Всё это похоже на сон. Сон, как данность, если не записал, то всё – он пропал, исчез навсегда, как что-то ненужное. Потому он их записывал, но это не сон и записать его некуда.
Начало истории Данучи лишь больше запутало художника, который уже устал искать версии, кем был силуэт, из настоящего он или прошлого? «Интересно, что будет дальше?! Куда его погонит путь и что они с женой от всех скрывают?! Правду или ложь?! Ложь скрывать вовсе не глупо, правду скрывать благоразумно. Что за силу он прячет за тенью? Хм, любопытно…».

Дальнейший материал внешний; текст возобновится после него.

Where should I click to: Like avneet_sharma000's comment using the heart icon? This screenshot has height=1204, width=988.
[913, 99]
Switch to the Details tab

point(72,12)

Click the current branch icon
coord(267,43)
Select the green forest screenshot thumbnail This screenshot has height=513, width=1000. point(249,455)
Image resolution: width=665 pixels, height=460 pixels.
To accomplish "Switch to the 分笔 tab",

Эти мысли были быстро откинуты в сторону, и образ силуэта представлялся другими сторонами, в новых красках. Пытался его чем-то оправдать, желал увидеть его в ином свете. «В каких-то моментах прорезались ведь его невидимые черты, особенно, когда прощался с детьми и с женой. Для всех людей силуэт был обычным человеком и выглядел, как человек. Если это настоящее время, то это параллельная жизнь, а если прошлое, то вариантов много, но сомневаюсь, что это моя жизнь! Но, если допущу эту мысль, то это поразительно. Значит, Леро была мне женой и искусила меня на войну, и здесь мы снова встретились, без слова попрощавшись! Интересно…».
«Кто ты, силуэт?», – чуть ли не кричал он в стеклянное небо, но, на самом деле, молчал.

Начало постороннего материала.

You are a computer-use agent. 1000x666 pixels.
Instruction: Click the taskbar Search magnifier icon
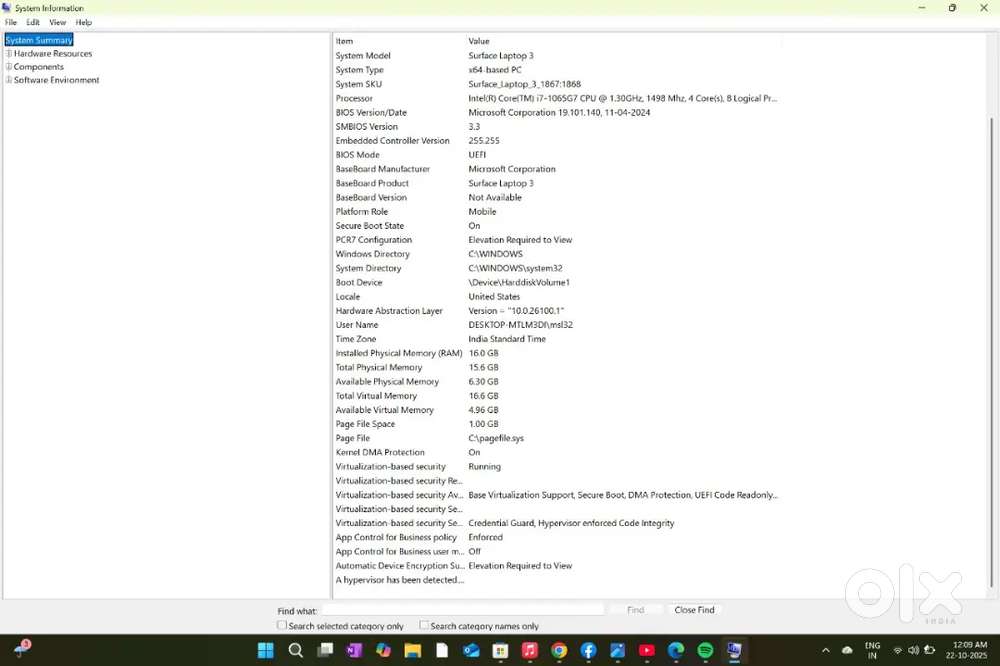[x=296, y=651]
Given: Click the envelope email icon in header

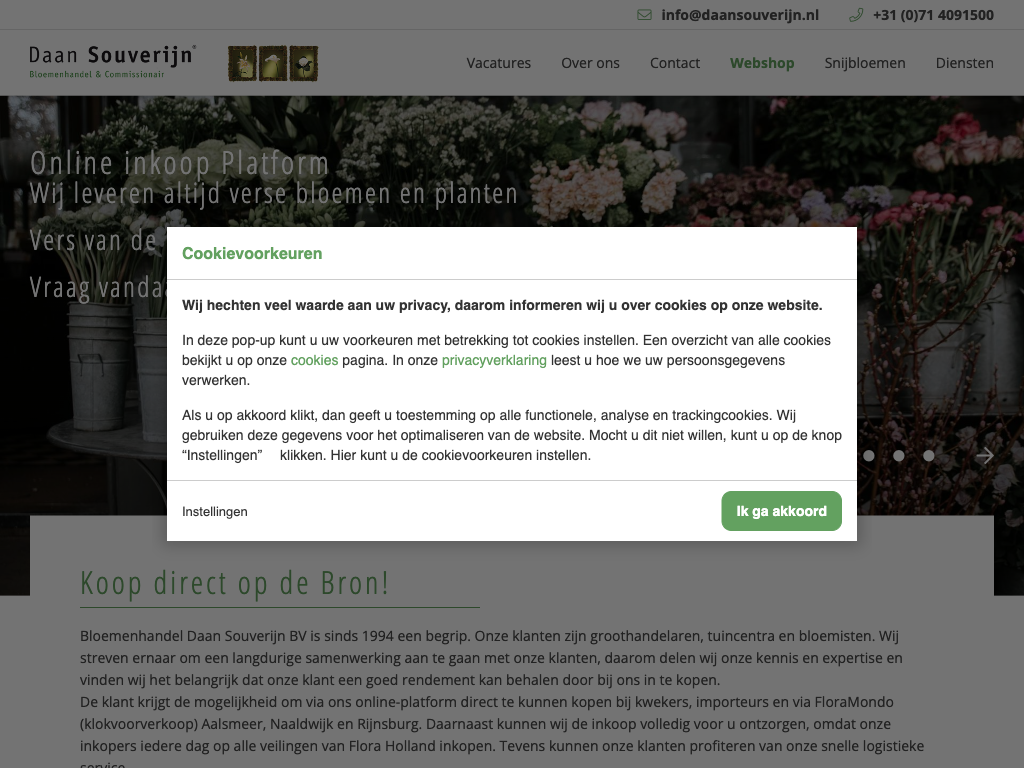Looking at the screenshot, I should click(644, 15).
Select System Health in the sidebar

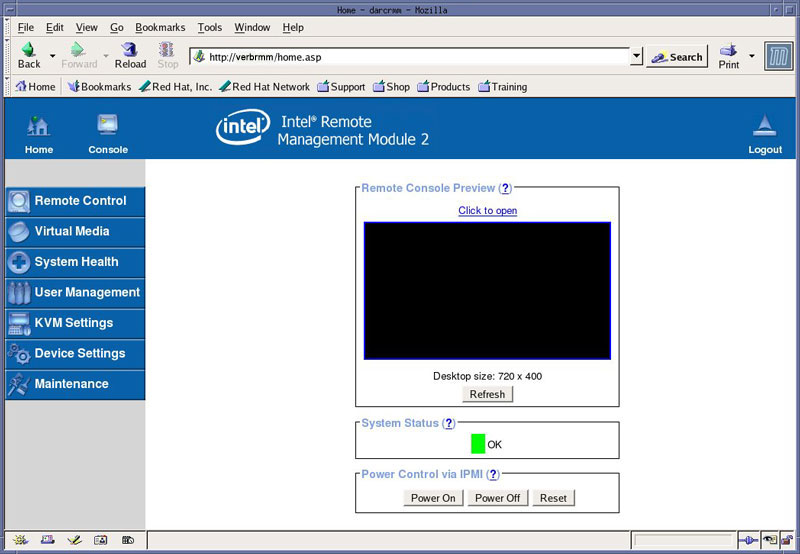(75, 262)
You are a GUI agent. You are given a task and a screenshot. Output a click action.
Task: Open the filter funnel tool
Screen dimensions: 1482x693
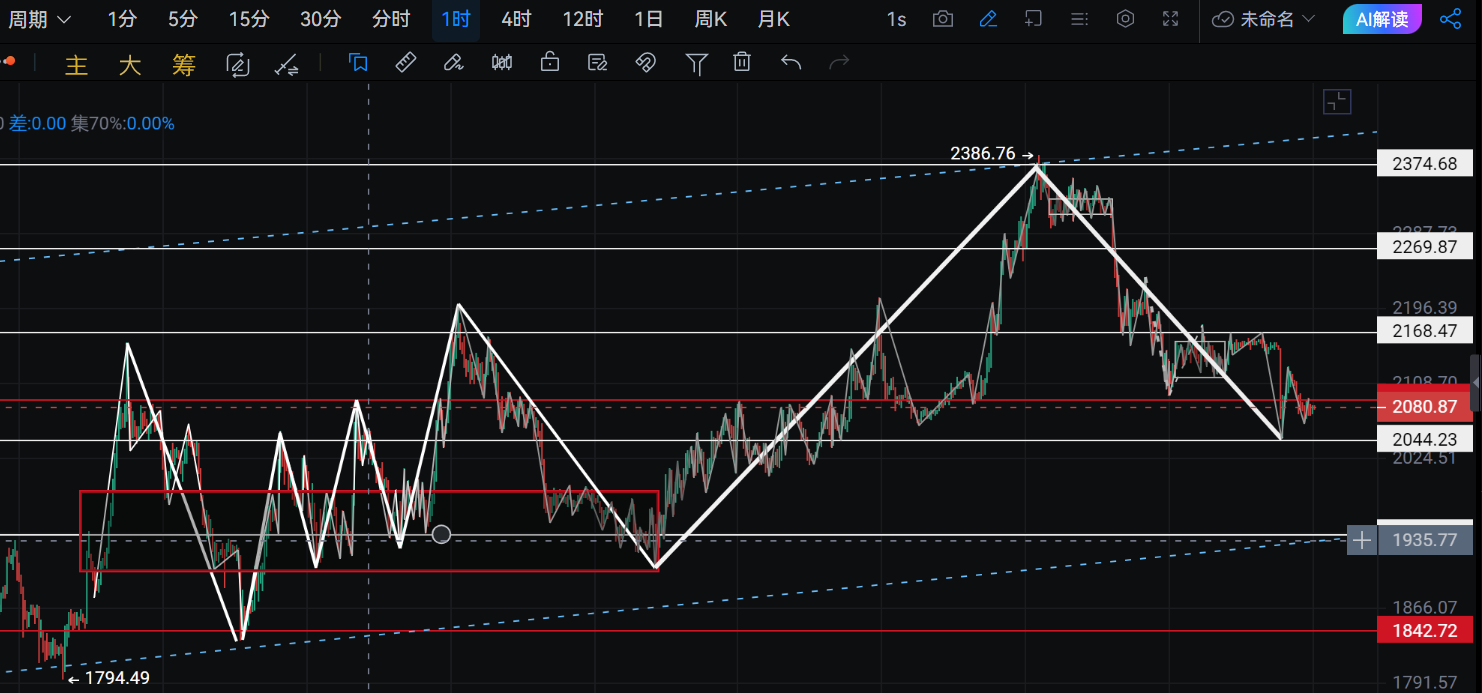pyautogui.click(x=696, y=64)
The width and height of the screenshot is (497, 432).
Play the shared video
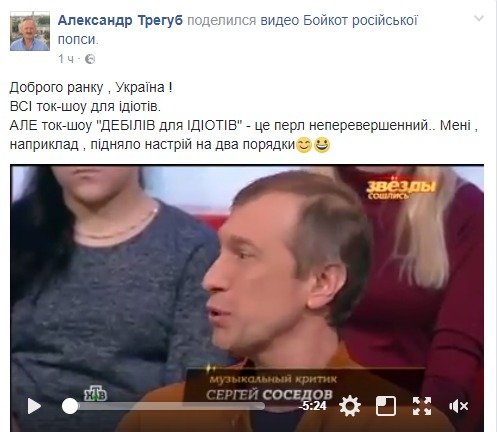coord(34,406)
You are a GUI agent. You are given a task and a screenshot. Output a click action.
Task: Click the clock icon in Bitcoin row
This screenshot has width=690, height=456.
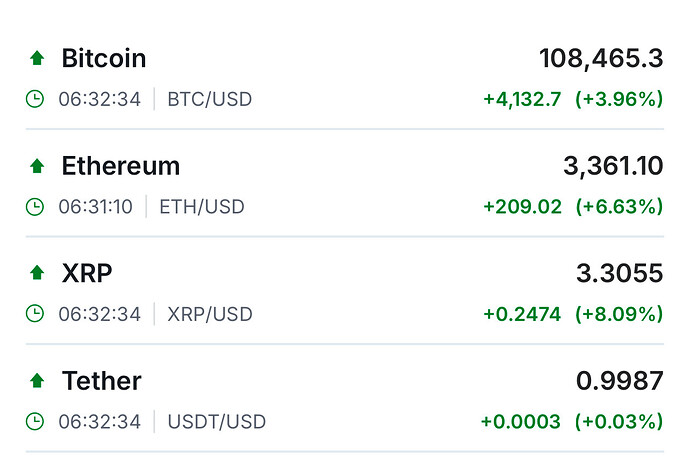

Данучи, казалось бы, сам желает раскрыть себя и свою историю, но темнота, покрывшая весь образ, мешает ему в этом, и неизвестно, кто ею правит и любопытно, кто правит тем мечом, что чтит непобедимость…
Арлстау горел желанием продолжить его душу, но, вспомнив о боли, что испытал, пожар свой остудил, и возгорание его отсеял на потом. Сгореть можно и от любопытства, но лучше уметь ждать, чем не уметь.

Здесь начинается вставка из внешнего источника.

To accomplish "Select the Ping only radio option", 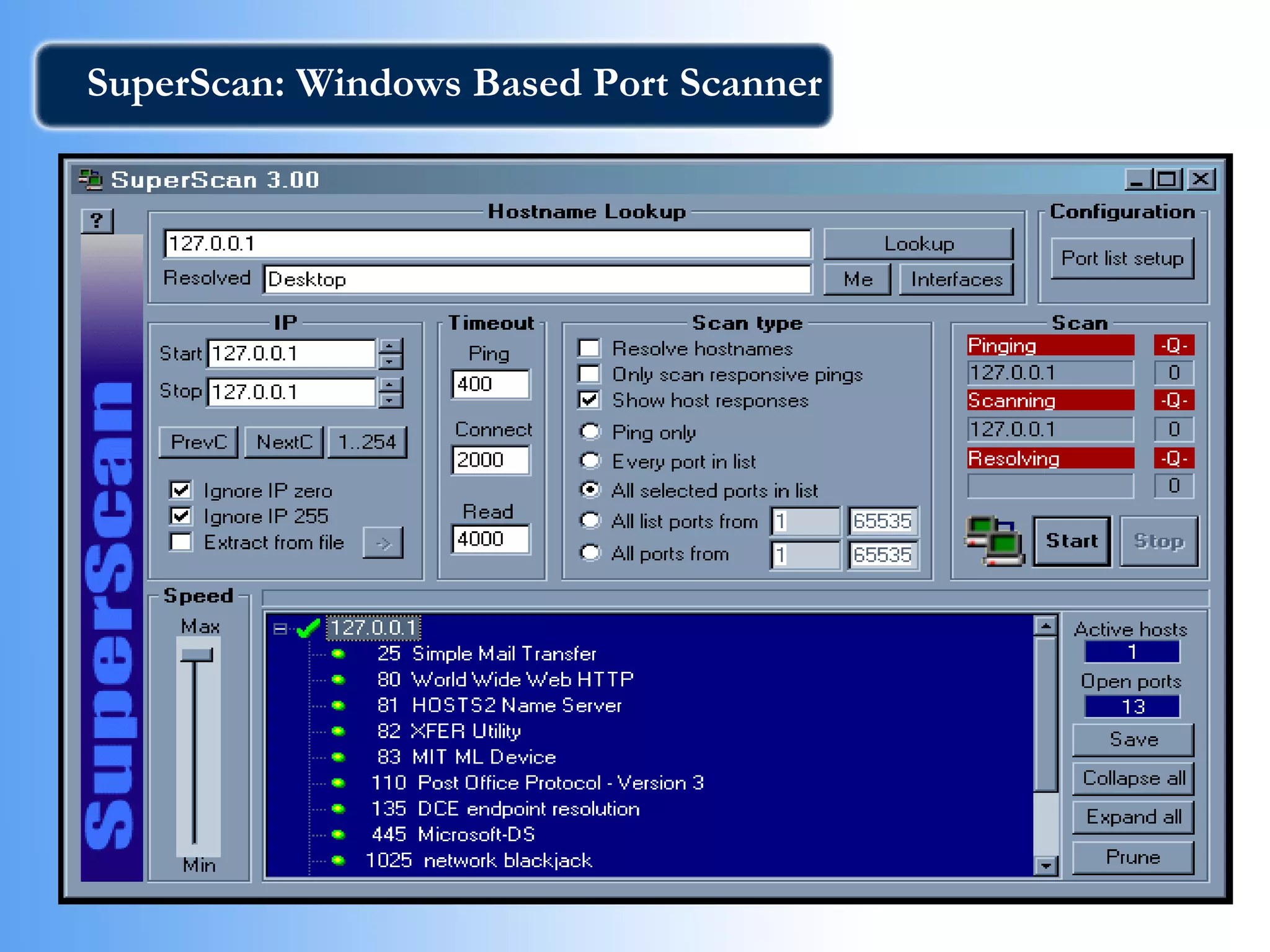I will (590, 431).
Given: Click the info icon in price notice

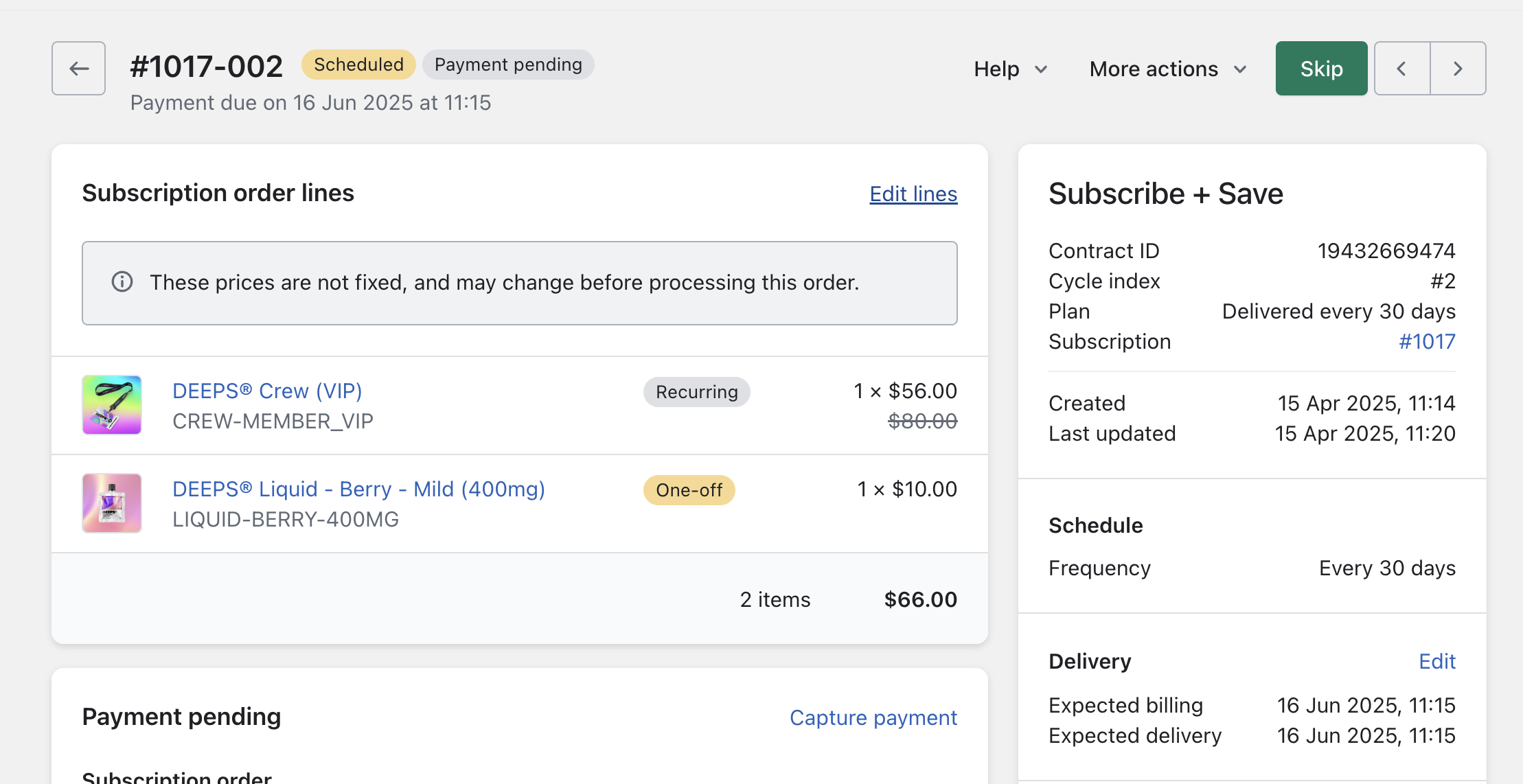Looking at the screenshot, I should coord(122,282).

От ночи хотелось получить крепкий сон, ведь завтра утром художник, возможно, решится на своё первое путешествие, и кто знает, сколько сил ему понадобится в первый же день. Однако, сон сегодня потерял к нему дорогу.
Наделённый богатством мыслей обречён засыпать не сразу, ворочаясь с одного бока на другой, с живота на спину, наивно полагая, что положение тела способно остановить поток информации, врывающийся в холодный мозг, предназначенный для огненной души. Затем он включает телевизор, чтобы посторонний голос из динамиков смог остановить нескончаемые мысли в голове и вновь пытается заснуть. Это помогает, но не всегда – есть мысли, что сильнее сна.
Не редко мечтания сильнее всего постороннего, ведь они – то самое твоё, они есть ты, и от них никуда не сбежать. Утром не до них, а днём до них нет времени, вечером без них уже устал, поэтому, как только наступает ночь, все твои тайные мечтания приходят к тебе и выстраиваются в километровую очередь с одним желанием – напомнить о себе, чтоб никогда о них не забывал.
Обременённый богатством мысли спит, как убитый. Дай лишь удобно присесть, как храп услышит каждый.
И сказать то больше нечего. Бремя – не подарок, как и время. Кого-то обременяет и счастье в своих различных проявлениях. Такое бремя считается подарком, но вкус его иссякнет на глазах.
Луна над стеклянным потолком потеряла свою полноту и для художника похожа на калеку, напоминала незаконченный шедевр. «Ты стала лишь напоминанием своей души!», – вслух произнёс он, но тут же вычеркнул из головы, посчитав фразу двусмысленной и несправедливой.